When a line in the records contains the string "computer", copy that line.

· · · ·

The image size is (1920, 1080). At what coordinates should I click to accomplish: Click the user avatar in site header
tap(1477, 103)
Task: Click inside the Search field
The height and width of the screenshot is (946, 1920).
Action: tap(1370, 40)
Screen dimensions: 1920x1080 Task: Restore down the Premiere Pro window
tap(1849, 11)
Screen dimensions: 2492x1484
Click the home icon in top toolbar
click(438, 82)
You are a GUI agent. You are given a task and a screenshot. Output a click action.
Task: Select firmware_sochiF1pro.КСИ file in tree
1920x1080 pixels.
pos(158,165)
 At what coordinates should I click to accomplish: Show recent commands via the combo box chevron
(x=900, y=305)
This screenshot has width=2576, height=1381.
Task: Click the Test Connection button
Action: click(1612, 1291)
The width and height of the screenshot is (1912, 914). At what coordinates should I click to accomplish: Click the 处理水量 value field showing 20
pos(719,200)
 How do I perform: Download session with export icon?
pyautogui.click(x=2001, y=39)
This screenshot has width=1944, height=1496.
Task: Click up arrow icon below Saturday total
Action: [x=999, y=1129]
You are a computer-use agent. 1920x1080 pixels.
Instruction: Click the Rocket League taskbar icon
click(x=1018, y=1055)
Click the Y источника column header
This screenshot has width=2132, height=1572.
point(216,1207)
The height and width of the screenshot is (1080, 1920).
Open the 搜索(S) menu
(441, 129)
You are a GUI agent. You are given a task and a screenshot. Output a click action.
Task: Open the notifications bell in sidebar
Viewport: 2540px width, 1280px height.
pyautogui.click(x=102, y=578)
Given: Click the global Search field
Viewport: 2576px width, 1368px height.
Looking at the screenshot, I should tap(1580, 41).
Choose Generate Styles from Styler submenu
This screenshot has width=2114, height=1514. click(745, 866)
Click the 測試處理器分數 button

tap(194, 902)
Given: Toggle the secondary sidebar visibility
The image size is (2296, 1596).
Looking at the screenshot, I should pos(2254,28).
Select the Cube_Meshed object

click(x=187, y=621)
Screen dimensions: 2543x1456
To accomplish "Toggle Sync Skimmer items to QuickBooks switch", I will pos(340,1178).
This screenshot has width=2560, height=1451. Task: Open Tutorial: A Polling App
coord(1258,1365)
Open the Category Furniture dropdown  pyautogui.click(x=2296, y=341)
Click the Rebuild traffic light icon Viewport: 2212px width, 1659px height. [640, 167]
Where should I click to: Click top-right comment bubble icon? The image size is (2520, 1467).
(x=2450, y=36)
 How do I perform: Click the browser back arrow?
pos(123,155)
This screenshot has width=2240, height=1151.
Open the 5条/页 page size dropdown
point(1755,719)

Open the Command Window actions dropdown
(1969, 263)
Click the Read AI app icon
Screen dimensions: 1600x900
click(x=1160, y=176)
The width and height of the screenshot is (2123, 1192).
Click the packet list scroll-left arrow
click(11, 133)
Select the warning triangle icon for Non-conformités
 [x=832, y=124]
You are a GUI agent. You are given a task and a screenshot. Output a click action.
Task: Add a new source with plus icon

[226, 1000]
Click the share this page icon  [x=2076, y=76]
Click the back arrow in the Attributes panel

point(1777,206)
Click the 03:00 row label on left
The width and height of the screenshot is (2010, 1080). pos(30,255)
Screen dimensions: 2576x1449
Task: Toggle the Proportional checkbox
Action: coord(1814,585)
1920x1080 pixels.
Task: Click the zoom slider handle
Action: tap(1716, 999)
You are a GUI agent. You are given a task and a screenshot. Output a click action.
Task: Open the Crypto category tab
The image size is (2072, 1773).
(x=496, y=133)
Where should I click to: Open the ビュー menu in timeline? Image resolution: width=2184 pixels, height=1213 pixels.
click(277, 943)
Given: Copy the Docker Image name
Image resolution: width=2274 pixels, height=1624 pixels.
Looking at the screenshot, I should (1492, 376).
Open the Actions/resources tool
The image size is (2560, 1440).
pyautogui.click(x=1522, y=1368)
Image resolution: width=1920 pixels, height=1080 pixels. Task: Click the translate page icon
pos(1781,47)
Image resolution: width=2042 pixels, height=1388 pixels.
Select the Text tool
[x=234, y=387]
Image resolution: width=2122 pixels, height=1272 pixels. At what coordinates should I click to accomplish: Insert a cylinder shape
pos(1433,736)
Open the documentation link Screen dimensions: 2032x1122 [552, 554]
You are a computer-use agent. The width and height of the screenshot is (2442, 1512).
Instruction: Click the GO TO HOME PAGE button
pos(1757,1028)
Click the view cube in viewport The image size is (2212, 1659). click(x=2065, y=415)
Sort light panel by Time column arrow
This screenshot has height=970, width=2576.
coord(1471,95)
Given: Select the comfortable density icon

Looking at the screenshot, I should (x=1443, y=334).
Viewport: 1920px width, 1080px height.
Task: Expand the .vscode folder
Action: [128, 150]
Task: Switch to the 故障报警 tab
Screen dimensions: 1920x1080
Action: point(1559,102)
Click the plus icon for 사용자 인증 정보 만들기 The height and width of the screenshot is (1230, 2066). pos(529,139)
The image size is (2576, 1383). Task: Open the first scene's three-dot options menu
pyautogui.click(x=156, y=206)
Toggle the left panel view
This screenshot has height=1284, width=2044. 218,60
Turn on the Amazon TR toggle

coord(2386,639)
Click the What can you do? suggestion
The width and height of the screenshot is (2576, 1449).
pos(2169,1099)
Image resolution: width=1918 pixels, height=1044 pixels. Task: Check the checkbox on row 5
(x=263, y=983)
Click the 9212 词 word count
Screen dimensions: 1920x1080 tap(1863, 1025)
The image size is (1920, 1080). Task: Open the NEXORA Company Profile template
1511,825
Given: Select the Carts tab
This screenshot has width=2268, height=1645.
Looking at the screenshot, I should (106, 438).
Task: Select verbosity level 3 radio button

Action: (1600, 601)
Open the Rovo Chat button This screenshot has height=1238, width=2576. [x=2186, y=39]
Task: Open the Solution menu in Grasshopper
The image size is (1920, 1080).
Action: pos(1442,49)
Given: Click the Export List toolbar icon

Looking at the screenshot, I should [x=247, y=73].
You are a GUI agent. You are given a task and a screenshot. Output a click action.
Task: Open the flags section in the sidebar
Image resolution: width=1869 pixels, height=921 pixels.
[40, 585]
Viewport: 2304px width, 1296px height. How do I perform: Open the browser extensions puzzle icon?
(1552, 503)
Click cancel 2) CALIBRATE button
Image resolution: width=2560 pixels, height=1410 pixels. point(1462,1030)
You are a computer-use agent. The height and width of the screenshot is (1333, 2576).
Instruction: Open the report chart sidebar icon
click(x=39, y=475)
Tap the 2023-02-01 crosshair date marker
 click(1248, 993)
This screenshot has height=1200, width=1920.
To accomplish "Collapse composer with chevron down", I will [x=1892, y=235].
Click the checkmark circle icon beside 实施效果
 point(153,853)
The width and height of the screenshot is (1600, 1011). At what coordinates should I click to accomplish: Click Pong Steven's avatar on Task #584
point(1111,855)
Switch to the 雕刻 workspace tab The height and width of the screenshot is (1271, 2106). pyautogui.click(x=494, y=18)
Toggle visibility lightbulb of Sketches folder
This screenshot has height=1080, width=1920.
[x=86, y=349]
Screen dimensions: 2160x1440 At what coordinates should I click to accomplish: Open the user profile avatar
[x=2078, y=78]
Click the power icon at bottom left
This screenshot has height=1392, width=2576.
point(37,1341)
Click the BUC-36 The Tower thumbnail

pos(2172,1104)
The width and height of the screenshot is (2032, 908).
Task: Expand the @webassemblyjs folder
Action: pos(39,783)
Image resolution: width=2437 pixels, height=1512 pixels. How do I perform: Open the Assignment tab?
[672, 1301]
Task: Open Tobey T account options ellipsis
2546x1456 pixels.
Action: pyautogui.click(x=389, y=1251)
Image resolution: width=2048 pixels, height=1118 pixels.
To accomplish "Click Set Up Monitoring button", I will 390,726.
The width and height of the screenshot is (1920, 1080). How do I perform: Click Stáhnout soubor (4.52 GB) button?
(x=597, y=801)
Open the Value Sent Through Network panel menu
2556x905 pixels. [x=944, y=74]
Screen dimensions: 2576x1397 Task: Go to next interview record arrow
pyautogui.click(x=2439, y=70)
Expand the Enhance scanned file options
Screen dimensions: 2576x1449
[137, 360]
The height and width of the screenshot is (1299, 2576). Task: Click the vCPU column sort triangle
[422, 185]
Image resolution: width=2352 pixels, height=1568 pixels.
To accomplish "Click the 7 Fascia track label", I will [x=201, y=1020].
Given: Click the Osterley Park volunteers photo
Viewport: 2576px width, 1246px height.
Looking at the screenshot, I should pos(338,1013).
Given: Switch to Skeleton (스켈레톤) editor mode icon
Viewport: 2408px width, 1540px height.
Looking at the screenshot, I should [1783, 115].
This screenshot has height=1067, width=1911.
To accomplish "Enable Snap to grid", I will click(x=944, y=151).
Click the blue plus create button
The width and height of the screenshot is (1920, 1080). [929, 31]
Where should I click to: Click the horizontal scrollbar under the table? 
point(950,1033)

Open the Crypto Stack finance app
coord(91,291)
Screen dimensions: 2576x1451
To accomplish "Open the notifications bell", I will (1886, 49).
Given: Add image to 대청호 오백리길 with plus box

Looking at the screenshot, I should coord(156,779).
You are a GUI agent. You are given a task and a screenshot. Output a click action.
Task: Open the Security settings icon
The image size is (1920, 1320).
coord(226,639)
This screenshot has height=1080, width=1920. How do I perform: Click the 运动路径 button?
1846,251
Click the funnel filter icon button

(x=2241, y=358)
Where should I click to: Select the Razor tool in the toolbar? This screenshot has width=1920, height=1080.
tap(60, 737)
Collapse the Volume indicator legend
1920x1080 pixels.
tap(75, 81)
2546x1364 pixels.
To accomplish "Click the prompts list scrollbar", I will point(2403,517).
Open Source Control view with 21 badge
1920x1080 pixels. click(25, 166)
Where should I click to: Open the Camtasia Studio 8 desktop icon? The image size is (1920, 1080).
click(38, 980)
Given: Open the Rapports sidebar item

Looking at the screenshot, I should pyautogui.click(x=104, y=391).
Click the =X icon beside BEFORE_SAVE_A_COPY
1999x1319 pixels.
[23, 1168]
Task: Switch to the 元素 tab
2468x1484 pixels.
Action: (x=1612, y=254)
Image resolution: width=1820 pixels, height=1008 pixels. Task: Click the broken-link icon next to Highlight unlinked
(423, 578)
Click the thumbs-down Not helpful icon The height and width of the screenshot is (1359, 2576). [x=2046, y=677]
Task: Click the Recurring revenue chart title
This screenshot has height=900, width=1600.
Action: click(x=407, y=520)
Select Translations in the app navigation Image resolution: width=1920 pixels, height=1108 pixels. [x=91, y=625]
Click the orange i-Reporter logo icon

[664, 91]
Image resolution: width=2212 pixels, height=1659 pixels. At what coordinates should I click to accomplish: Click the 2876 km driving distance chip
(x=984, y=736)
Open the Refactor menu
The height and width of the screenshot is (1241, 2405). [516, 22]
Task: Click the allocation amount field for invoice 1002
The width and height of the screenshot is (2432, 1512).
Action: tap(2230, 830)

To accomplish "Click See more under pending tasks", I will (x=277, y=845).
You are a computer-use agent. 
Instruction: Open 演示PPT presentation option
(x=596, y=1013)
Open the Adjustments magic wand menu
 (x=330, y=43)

· · · ·

Exercise result:
You are a computer-use agent. 1920x1080 pixels.
You are a computer-use agent. The width and height of the screenshot is (2442, 1512).
You are a computer-use agent. The height and width of the screenshot is (1333, 2576).
You are a computer-use agent. 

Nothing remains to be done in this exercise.